The test came back positive; two pink lines confirming that we are indeed running this course again. Im relieved. And terrified. I look out the window and follow the curved tree line hedging the field until I find the crepe, the bench and the stone angel. 

Chanting scripture like a mantra to still my racing heart; casting cares, running for a Strong Tower, and begging for this baby to live.

Even still, I have little expectation that in less than 8 months time I will have another son or daughter. 

We told them about you today. We debated on when to tell them, but you're here right now and growing, and if we have you for 20 weeks and then you're gone, then we will have one more chance to point our sons to Jesus, to Hope. My boys have hope. It resonated in their eyes in the seconds they first knew. They've prayed a million prayers for you to come and they have hope because He answered. They're dreaming a million dreams of you and praying for you to live.

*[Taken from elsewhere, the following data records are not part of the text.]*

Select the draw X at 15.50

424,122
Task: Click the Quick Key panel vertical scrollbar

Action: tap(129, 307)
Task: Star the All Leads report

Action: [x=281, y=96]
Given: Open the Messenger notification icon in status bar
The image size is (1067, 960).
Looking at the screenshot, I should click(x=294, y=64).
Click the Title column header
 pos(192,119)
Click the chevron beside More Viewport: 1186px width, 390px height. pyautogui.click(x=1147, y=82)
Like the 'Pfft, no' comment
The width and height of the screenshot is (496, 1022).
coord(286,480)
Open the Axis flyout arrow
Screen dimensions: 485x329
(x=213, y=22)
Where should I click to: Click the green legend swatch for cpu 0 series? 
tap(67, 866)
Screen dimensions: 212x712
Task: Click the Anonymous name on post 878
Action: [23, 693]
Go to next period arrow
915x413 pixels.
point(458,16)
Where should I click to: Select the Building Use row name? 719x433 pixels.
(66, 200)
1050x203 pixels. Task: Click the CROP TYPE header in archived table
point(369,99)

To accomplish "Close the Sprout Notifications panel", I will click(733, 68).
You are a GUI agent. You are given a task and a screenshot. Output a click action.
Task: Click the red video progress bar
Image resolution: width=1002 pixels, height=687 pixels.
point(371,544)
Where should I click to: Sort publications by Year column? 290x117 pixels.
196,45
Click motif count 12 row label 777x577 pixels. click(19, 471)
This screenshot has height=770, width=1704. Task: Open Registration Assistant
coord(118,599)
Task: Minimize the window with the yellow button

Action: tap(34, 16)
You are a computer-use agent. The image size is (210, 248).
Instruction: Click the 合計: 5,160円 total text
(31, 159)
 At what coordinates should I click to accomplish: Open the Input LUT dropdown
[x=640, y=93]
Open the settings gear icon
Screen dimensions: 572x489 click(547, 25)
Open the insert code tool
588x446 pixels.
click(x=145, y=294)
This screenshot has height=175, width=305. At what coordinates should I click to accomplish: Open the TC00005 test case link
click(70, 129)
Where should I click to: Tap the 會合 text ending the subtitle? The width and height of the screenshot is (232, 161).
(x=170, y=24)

Little one, I'm desperate for your heart to beat. I am desperate for you to hear your brother's rowdy yells and hear them singing and laughing and playing. I am desperate to carry you to term and fufill the vision of delivering you into the hearts of family and friends that have walked this road with us. I am desperate for your biggest brother to hold you in his arms and smile at me with that know-it-all look in his eye, because he was confident this momemt would come.

So tonight I'll choose hope, and faith, and peace. I'll choose to rest and trust that a year from now my fear will be faith proved.